* Work item: Each record is to be copied exactly as written.

START Material shown

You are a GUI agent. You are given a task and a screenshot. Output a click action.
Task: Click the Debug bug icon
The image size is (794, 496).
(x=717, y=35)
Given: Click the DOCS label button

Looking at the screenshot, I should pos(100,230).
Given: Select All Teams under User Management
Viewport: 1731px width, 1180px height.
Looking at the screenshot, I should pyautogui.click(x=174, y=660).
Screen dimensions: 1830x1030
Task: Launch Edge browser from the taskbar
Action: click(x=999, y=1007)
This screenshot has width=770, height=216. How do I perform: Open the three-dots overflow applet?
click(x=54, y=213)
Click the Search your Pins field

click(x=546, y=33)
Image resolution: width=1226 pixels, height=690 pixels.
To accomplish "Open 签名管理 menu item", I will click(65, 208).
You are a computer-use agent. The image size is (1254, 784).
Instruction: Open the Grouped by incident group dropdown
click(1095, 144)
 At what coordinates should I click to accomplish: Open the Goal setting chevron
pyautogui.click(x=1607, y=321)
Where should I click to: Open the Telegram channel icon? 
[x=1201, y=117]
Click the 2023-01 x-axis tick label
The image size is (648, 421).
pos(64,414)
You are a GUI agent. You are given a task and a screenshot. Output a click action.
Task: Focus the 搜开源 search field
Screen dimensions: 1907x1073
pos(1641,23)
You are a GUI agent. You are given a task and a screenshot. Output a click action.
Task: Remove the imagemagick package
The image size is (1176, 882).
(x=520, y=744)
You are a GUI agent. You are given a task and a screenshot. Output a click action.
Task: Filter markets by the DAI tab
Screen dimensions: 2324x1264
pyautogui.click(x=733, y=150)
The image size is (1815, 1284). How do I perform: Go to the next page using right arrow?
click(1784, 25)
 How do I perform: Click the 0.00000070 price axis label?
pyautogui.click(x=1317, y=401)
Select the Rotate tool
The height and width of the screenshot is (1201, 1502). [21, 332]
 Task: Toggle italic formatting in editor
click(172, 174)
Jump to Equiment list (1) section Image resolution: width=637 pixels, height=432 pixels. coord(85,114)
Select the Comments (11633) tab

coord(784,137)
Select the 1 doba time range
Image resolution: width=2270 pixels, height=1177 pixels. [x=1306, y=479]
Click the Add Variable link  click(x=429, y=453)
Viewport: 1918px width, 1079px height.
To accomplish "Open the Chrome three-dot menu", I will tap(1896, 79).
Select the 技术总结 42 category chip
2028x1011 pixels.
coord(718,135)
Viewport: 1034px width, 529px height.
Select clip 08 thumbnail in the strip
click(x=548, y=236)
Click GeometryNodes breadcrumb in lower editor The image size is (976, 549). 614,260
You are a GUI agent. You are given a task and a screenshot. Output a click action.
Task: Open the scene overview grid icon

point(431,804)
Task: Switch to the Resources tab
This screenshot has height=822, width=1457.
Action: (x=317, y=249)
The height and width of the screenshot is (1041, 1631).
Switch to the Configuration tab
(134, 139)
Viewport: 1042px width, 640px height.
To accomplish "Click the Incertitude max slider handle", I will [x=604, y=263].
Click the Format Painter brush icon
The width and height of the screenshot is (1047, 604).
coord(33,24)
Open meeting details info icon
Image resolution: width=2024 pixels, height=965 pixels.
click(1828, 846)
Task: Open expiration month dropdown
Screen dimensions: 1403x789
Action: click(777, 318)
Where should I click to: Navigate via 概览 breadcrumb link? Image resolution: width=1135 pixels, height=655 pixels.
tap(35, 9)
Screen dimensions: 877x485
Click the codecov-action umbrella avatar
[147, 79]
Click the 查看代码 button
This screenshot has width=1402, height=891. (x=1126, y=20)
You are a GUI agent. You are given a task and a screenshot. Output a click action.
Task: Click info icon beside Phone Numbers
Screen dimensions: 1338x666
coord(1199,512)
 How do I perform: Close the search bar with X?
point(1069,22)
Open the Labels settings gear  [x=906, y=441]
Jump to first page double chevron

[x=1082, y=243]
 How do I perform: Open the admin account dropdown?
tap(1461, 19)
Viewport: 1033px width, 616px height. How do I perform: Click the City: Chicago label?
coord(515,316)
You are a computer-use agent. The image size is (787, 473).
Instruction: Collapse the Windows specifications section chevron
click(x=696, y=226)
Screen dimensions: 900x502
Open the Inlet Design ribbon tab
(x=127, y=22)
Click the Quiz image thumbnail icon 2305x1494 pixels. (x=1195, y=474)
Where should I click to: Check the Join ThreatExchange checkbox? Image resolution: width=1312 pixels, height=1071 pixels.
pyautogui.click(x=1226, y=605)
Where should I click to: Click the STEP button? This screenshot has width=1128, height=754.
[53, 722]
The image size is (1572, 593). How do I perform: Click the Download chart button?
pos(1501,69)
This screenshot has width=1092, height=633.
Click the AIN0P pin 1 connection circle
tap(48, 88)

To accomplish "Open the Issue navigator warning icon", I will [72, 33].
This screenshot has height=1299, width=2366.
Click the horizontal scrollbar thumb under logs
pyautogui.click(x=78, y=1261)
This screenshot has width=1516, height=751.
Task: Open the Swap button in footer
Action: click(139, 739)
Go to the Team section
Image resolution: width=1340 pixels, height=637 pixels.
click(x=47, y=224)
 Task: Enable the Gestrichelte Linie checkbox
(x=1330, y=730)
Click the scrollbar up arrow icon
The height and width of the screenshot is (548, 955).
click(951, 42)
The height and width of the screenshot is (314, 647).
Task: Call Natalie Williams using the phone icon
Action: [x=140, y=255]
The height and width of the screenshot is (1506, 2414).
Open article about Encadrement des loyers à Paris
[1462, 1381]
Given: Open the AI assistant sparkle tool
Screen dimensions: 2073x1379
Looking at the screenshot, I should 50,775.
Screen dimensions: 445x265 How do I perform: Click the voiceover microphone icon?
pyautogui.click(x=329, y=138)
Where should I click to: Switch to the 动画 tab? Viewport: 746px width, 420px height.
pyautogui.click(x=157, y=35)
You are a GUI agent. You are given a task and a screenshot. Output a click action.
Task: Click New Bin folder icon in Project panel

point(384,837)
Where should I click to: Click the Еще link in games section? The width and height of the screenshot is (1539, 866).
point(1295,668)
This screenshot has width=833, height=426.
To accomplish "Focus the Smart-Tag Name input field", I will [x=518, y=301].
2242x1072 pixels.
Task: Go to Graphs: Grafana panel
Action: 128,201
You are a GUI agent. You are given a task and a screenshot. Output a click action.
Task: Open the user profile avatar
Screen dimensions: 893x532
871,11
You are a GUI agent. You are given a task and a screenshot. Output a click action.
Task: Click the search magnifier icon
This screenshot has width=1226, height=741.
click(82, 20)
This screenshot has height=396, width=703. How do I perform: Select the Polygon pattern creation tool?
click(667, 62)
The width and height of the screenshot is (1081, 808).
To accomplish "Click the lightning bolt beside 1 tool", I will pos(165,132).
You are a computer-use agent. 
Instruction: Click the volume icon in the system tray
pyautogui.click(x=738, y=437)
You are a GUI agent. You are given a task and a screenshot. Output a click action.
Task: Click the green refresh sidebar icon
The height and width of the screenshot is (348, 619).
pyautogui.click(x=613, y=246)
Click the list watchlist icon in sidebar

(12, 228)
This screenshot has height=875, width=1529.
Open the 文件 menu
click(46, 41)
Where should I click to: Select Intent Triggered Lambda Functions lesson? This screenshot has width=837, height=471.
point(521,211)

END Material shown

* Solved exercise:
You are a GUI agent. You are given a task and a screenshot. Output a click action.
Task: Click the Debug bug icon
The image size is (794, 496).
(x=717, y=35)
Given: Click the DOCS label button

Looking at the screenshot, I should pos(100,230).
Given: Select All Teams under User Management
Viewport: 1731px width, 1180px height.
Looking at the screenshot, I should pyautogui.click(x=174, y=660).
Screen dimensions: 1830x1030
Task: Launch Edge browser from the taskbar
Action: click(x=999, y=1007)
This screenshot has width=770, height=216. How do I perform: Open the three-dots overflow applet?
click(x=54, y=213)
Click the Search your Pins field

click(x=546, y=33)
Image resolution: width=1226 pixels, height=690 pixels.
To accomplish "Open 签名管理 menu item", I will click(65, 208).
You are a computer-use agent. The image size is (1254, 784).
Instruction: Open the Grouped by incident group dropdown
click(1095, 144)
 At what coordinates should I click to accomplish: Open the Goal setting chevron
pyautogui.click(x=1607, y=321)
Where should I click to: Open the Telegram channel icon? 
[x=1201, y=117]
Click the 2023-01 x-axis tick label
The image size is (648, 421).
pos(64,414)
You are a GUI agent. You are given a task and a screenshot. Output a click action.
Task: Focus the 搜开源 search field
Screen dimensions: 1907x1073
pos(1641,23)
You are a GUI agent. You are given a task and a screenshot. Output a click action.
Task: Remove the imagemagick package
The image size is (1176, 882).
(x=520, y=744)
You are a GUI agent. You are given a task and a screenshot. Output a click action.
Task: Filter markets by the DAI tab
Screen dimensions: 2324x1264
pyautogui.click(x=733, y=150)
The image size is (1815, 1284). How do I perform: Go to the next page using right arrow?
click(1784, 25)
 How do I perform: Click the 0.00000070 price axis label?
pyautogui.click(x=1317, y=401)
Select the Rotate tool
The height and width of the screenshot is (1201, 1502). [21, 332]
 Task: Toggle italic formatting in editor
click(172, 174)
Jump to Equiment list (1) section Image resolution: width=637 pixels, height=432 pixels. coord(85,114)
Select the Comments (11633) tab

coord(784,137)
Select the 1 doba time range
Image resolution: width=2270 pixels, height=1177 pixels. [x=1306, y=479]
Click the Add Variable link  click(x=429, y=453)
Viewport: 1918px width, 1079px height.
To accomplish "Open the Chrome three-dot menu", I will tap(1896, 79).
Select the 技术总结 42 category chip
2028x1011 pixels.
coord(718,135)
Viewport: 1034px width, 529px height.
Select clip 08 thumbnail in the strip
click(x=548, y=236)
Click GeometryNodes breadcrumb in lower editor The image size is (976, 549). 614,260
You are a GUI agent. You are given a task and a screenshot. Output a click action.
Task: Open the scene overview grid icon

point(431,804)
Task: Switch to the Resources tab
This screenshot has height=822, width=1457.
Action: (x=317, y=249)
The height and width of the screenshot is (1041, 1631).
Switch to the Configuration tab
(134, 139)
Viewport: 1042px width, 640px height.
To accomplish "Click the Incertitude max slider handle", I will [x=604, y=263].
Click the Format Painter brush icon
The width and height of the screenshot is (1047, 604).
coord(33,24)
Open meeting details info icon
Image resolution: width=2024 pixels, height=965 pixels.
click(1828, 846)
Task: Open expiration month dropdown
Screen dimensions: 1403x789
Action: click(777, 318)
Where should I click to: Navigate via 概览 breadcrumb link? Image resolution: width=1135 pixels, height=655 pixels.
tap(35, 9)
Screen dimensions: 877x485
Click the codecov-action umbrella avatar
[147, 79]
Click the 查看代码 button
This screenshot has width=1402, height=891. (x=1126, y=20)
You are a GUI agent. You are given a task and a screenshot. Output a click action.
Task: Click info icon beside Phone Numbers
Screen dimensions: 1338x666
coord(1199,512)
 How do I perform: Close the search bar with X?
point(1069,22)
Open the Labels settings gear  [x=906, y=441]
Jump to first page double chevron

[x=1082, y=243]
 How do I perform: Open the admin account dropdown?
tap(1461, 19)
Viewport: 1033px width, 616px height. How do I perform: Click the City: Chicago label?
coord(515,316)
You are a computer-use agent. The image size is (787, 473).
Instruction: Collapse the Windows specifications section chevron
click(x=696, y=226)
Screen dimensions: 900x502
Open the Inlet Design ribbon tab
(x=127, y=22)
Click the Quiz image thumbnail icon 2305x1494 pixels. (x=1195, y=474)
Where should I click to: Check the Join ThreatExchange checkbox? Image resolution: width=1312 pixels, height=1071 pixels.
pyautogui.click(x=1226, y=605)
Where should I click to: Click the STEP button? This screenshot has width=1128, height=754.
[53, 722]
The image size is (1572, 593). How do I perform: Click the Download chart button?
pos(1501,69)
This screenshot has width=1092, height=633.
Click the AIN0P pin 1 connection circle
tap(48, 88)

To accomplish "Open the Issue navigator warning icon", I will [72, 33].
This screenshot has height=1299, width=2366.
Click the horizontal scrollbar thumb under logs
pyautogui.click(x=78, y=1261)
This screenshot has width=1516, height=751.
Task: Open the Swap button in footer
Action: click(139, 739)
Go to the Team section
Image resolution: width=1340 pixels, height=637 pixels.
click(x=47, y=224)
 Task: Enable the Gestrichelte Linie checkbox
(x=1330, y=730)
Click the scrollbar up arrow icon
The height and width of the screenshot is (548, 955).
click(951, 42)
The height and width of the screenshot is (314, 647).
Task: Call Natalie Williams using the phone icon
Action: [x=140, y=255]
The height and width of the screenshot is (1506, 2414).
Open article about Encadrement des loyers à Paris
[1462, 1381]
Given: Open the AI assistant sparkle tool
Screen dimensions: 2073x1379
Looking at the screenshot, I should 50,775.
Screen dimensions: 445x265 How do I perform: Click the voiceover microphone icon?
pyautogui.click(x=329, y=138)
Where should I click to: Switch to the 动画 tab? Viewport: 746px width, 420px height.
pyautogui.click(x=157, y=35)
You are a GUI agent. You are given a task and a screenshot. Output a click action.
Task: Click New Bin folder icon in Project panel

point(384,837)
Where should I click to: Click the Еще link in games section? The width and height of the screenshot is (1539, 866).
point(1295,668)
This screenshot has width=833, height=426.
To accomplish "Focus the Smart-Tag Name input field", I will [x=518, y=301].
2242x1072 pixels.
Task: Go to Graphs: Grafana panel
Action: 128,201
You are a GUI agent. You are given a task and a screenshot. Output a click action.
Task: Open the user profile avatar
Screen dimensions: 893x532
871,11
You are a GUI agent. You are given a task and a screenshot. Output a click action.
Task: Click the search magnifier icon
This screenshot has width=1226, height=741.
click(82, 20)
This screenshot has height=396, width=703. How do I perform: Select the Polygon pattern creation tool?
click(667, 62)
The width and height of the screenshot is (1081, 808).
To accomplish "Click the lightning bolt beside 1 tool", I will pos(165,132).
You are a computer-use agent. 
Instruction: Click the volume icon in the system tray
pyautogui.click(x=738, y=437)
You are a GUI agent. You are given a task and a screenshot. Output a click action.
Task: Click the green refresh sidebar icon
The height and width of the screenshot is (348, 619).
pyautogui.click(x=613, y=246)
Click the list watchlist icon in sidebar

(12, 228)
This screenshot has height=875, width=1529.
Open the 文件 menu
click(46, 41)
Where should I click to: Select Intent Triggered Lambda Functions lesson? This screenshot has width=837, height=471.
point(521,211)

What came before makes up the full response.